This is not the place to try to tell you what she saw and what she has concluded. There's too much to tell. You should read it yourself. . There are, however, some things to mention.

First is the Al Saud, the Royal family descended from Abdul Assiz ibn Saud who had conquered Arabia in the early twentieth century, sold essential drilling rights for $250,000 to Standard Oil of California in 1932, then oversaw the rise of the Kingdom to supremacy in the oil markets of the world, and with time fathered 44 sons by several wives and now has left more than 700 male heirs - sons, grandsons, great grandsons, great, great grandsons, all of whom basically "own" the whole country - what's on the surface and what's below - and who keep things under some kind of control through throwing money at problems, pitting elements of opposition against each other and subsidizing and supporting a strict Wahhabi form of Islam which keeps women shrouded and veiled, uneducated and at home, and forbids alcohol, music, representation of the human form in pictures (no movies!), and insists on all men praying five times a day - in the mosque if possible - the first call to prayer being at dawn.

Then there are the workers - those who do the janitorial work, pick up the garbage (whenever), clean the toilets etc. They are foreigners - from other Muslim countries, from Bangladesh, the Philippines, India. One third of all workers in Arabia are from out of country.

Most importantly there is religion, the strict Islamic dogmatism of Wahhabi Islam which virtually forbids women to have any life of their own, which has strict limits on social behavior of every kind and which insists on absolute obedience to its many demands. Obedience, it asserts, opens the way to heaven. Lack of obedience means one is in effect an infidel and worth nothing.

Ms. House illustrates the point by telling the story of Lulu a Saudi woman in her early forties who lives with her eight children on the second floor of a modest two story house with her husband - half time. The first floor is occupied by her husband's other family - and older wife and older seven children - with whom he spends the other half of his time. He's a professor of Hadith, the detailed recounting of the many stories of Mohammed and his works. Lulu does her own work, almost never leaves the house (and then swaddled in black head to toe and with her husband - no other man) and strictly oversees the religious instruction of her children. There's only one TV and that's tuned to the religious channel which broadcasts religious information and bans any appearance of women in its programming.
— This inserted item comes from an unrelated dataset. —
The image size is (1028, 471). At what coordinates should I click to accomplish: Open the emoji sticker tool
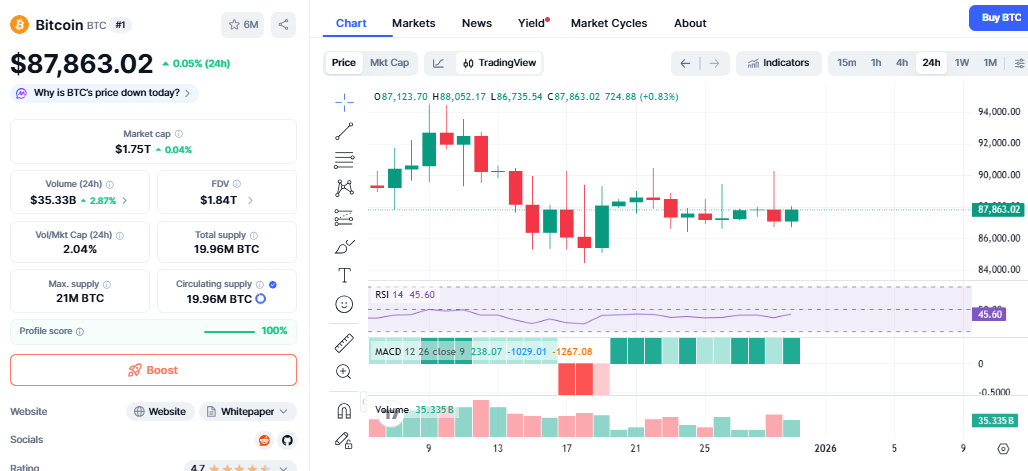(x=344, y=303)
The one computer is used only for religious instruction. She's happy with this life, looking forward to heaven. She would have no other. She is a genuinely devout decent woman who wants only to do the will of Allah, what Allah demands and this is where her happiness is found. She's quite content. Her happiness is in Allah and her transit to heaven. That's all she wants; and - come to think of it - it would really be nice from to time to get away from the computer, the internet, social media, alcohol, TV, the telephone, movies, drugs, take-out, fast food, where-to-go-on-vacation, what-to-wear, and Washington doubletalk. But only from time to time, but she does it on a permanent basis and enjoys it. It's her life in Islam (The story of Lulu is better told in the book than here, but I think you get the point: The dogmatic, detailed, complicated, traditional exercise of the Saudi brand of Islam is first and foremost in the minds of a majority of Saudis. They are happy with it because they are going to Heaven and without it the rest of us are doomed - but as infidels that's our problem.)
Finally there is the problem of the future. The al Saud must agree on a modern leader from with the group of those hundreds of descendants of the old warrior and must confront the tide of modern civilization with all its non Islamic traits, its openness and its independent non-tribal ways which, despite all their efforts, laps ever higher and more insistently at the walls of their family and their civilization.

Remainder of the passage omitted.